PROBLEM TO SOLVE:
Using the data below, report how many lines hold the word "table". Include nothing else in the reply.

DATASET:

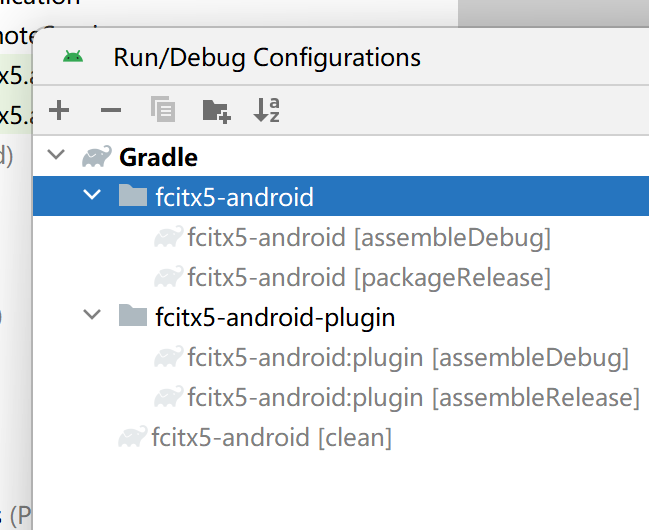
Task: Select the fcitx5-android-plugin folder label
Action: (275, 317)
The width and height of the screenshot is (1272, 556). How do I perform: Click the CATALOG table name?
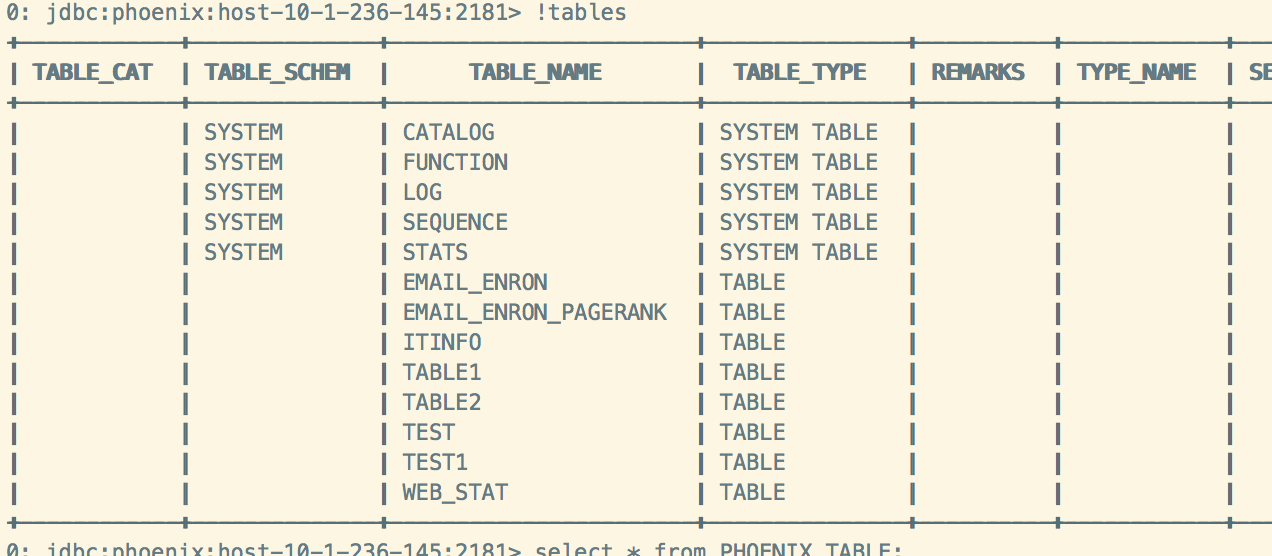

--

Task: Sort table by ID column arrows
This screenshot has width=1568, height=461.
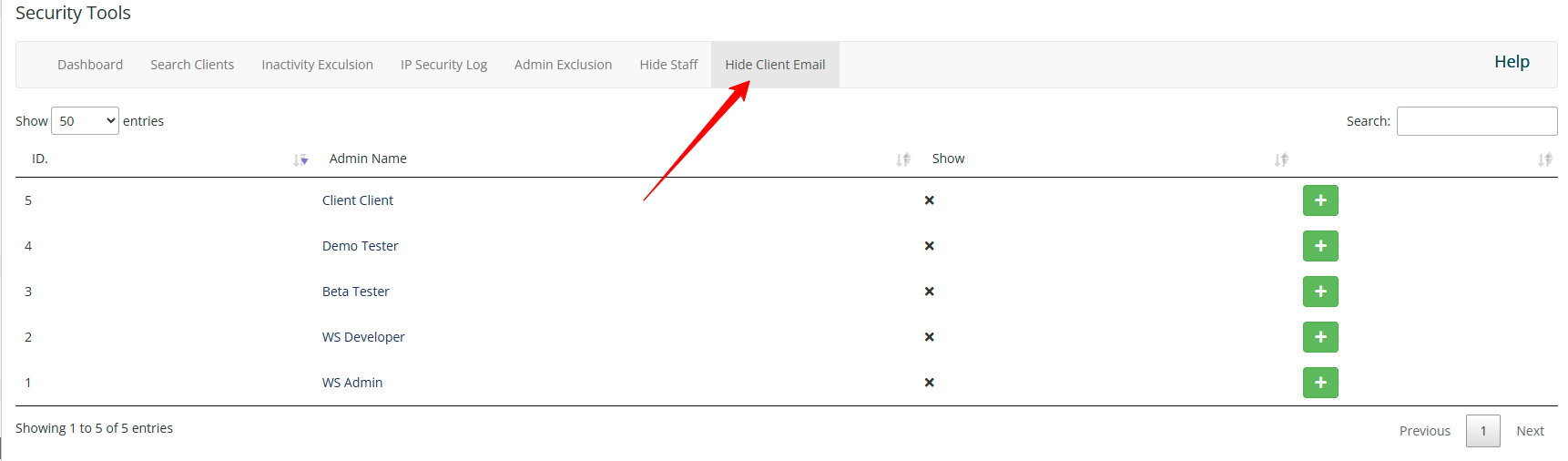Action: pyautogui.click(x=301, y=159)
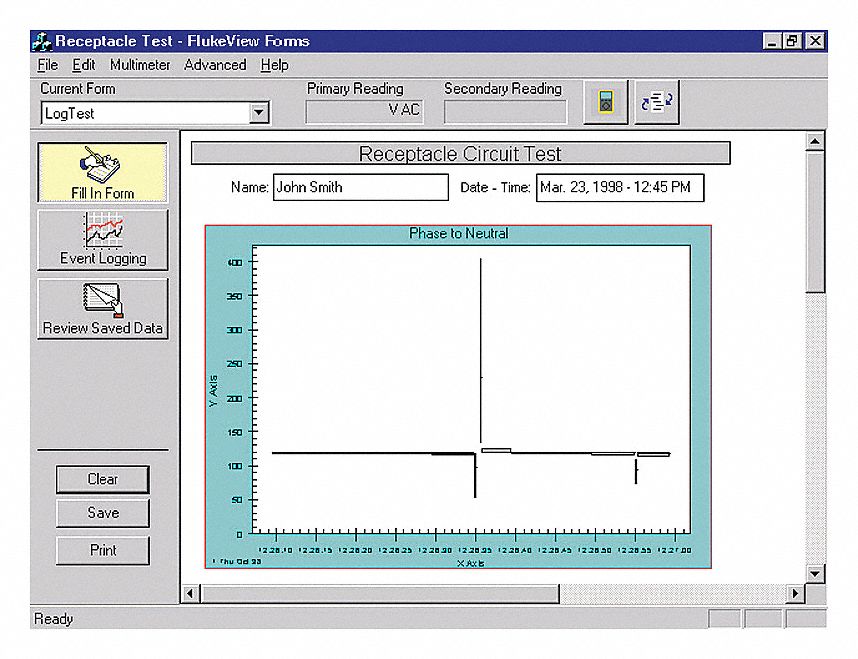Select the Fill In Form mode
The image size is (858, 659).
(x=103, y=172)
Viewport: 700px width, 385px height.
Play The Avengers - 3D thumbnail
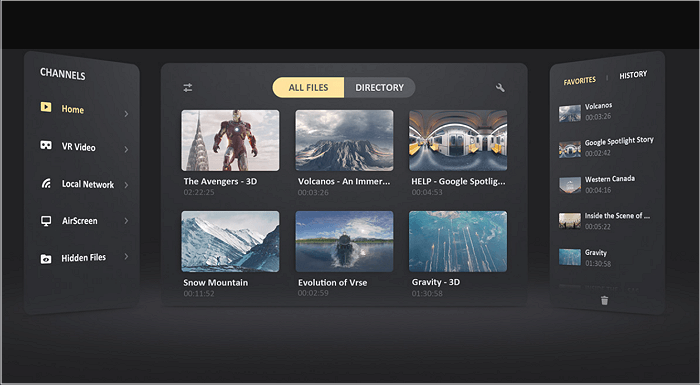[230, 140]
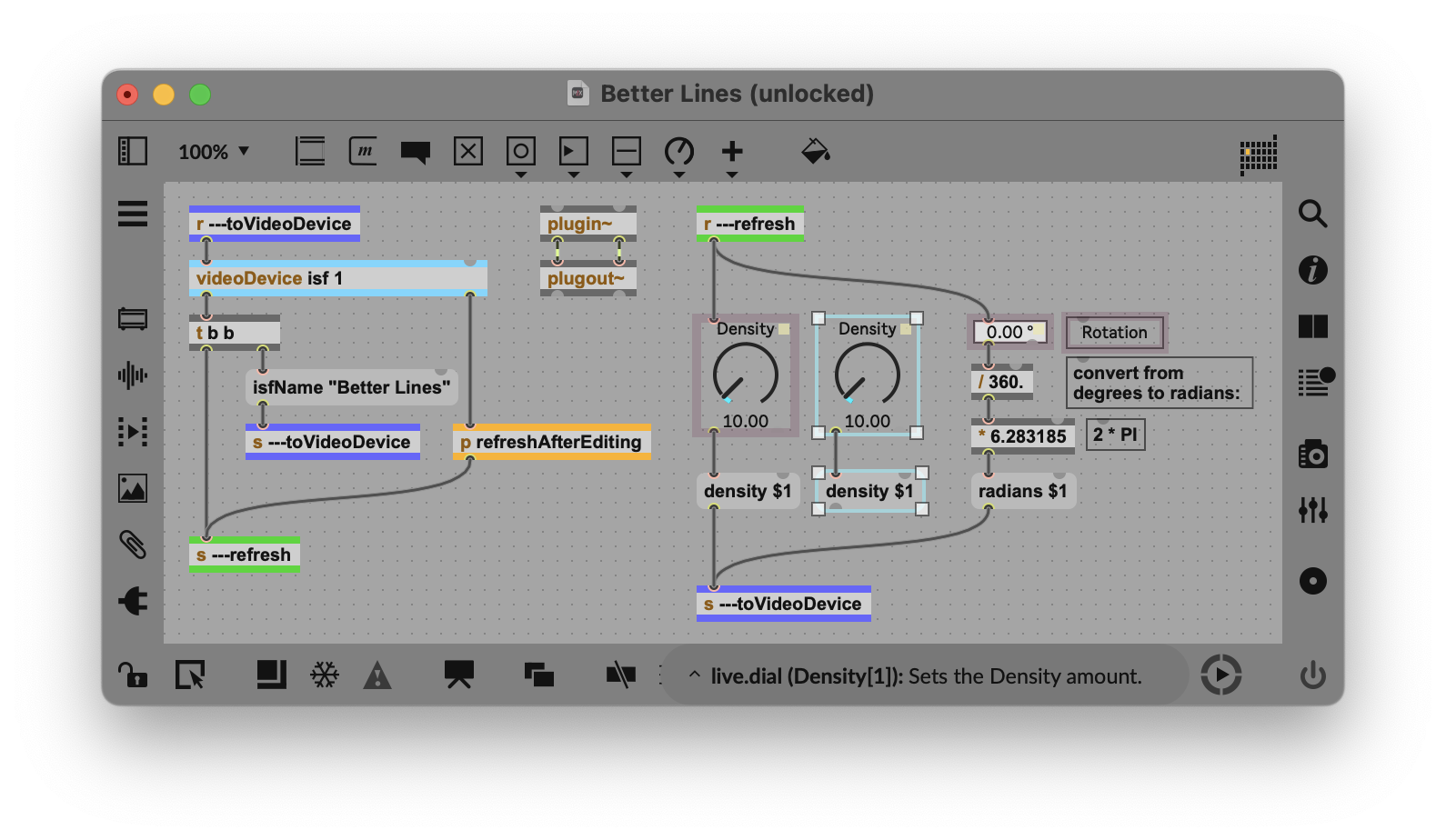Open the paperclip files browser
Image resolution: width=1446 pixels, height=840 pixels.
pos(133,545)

---

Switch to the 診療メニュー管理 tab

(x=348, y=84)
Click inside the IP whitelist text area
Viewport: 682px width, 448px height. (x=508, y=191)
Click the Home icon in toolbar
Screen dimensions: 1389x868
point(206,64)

RESULT OF THE TASK:
2